We live in a galaxy of about a hundred billion stars, the Milky Way. As the sky over Mount Tam darkens, and the stars in the disk of our galactic home come into view, see how we are mapping out where the Dark Matter is, both in our local group of galaxies and further out in the depths of space. Galaxies are much heavier than they look – what could that mean for our understanding of how stars form, and what Dark Matter is?

Aug 22

 Dr. Lynn Rothschild, NASA-AMES, Synthetic Biologist

         “A Biological Perspective on the Meaning of Time”

Life is a phenomenon that integrates processes ranging from the near instantaneous reactions of photosynthesis to the more stately pace of evolution.

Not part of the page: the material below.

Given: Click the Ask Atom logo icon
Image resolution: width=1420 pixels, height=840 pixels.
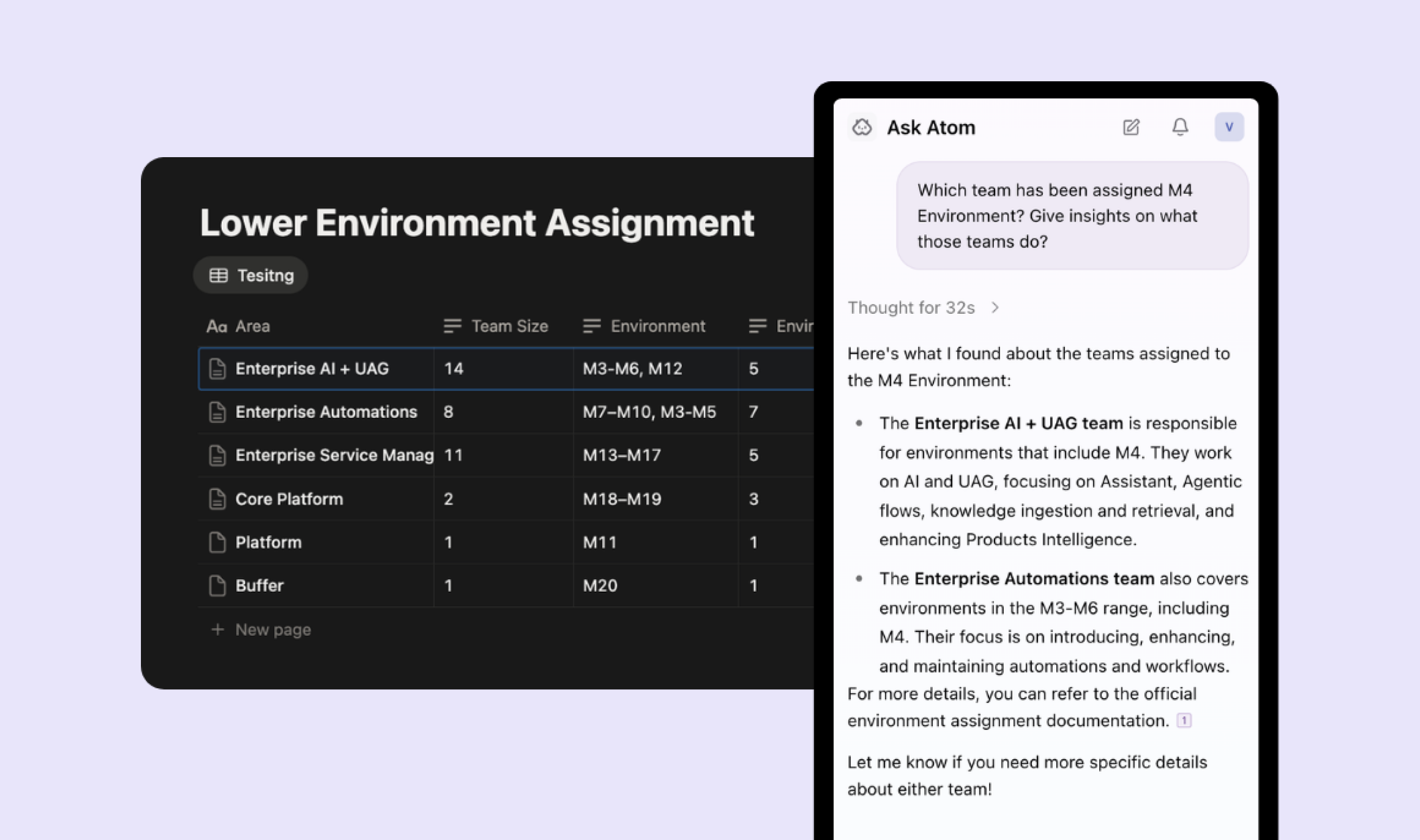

How are these processes with radically different time scales    creating and maintaining the diversity of life on earth? What are the clocks that nature uses to time them? And how is modern biology being used to alter the natural time scales?

Sept 12
(Note Date Change)

Dr. Carolyn Porco, Space Science Institute, CICLOPS Director

      “In the Land of Enchantment: A Decade Exploring Saturn” 

A glistening spaceship, with seven lonely years and billions of miles behind it, glides into orbit around a softly-hued, ringed planet.  A flying-saucer shaped machine descends through a hazy atmosphere and lands on the surface of an alien moon. These visions are not a dream but tell of the explorations of the  Cassini spacecraft and its Huygens probe in 2004. Come along for the ride, and witness the sights and magic worked by these emissaries from Earth to the enchanting realm of Saturn.

Oct 17

 Dr. Geoff Marcy, UC Berkeley, Professor of Astronomy 

“Prospects and Hunting for Intelligent Life in the Universe”

Not one microbe has been found anywhere in the universe, except on Earth, nor have any intelligent civilizations been found. Is our Galaxy teeming with life, as suggested by science fiction, or might intelligent life be rare in the Milky Way Galaxy? New telescopes and techniques can answer these questions.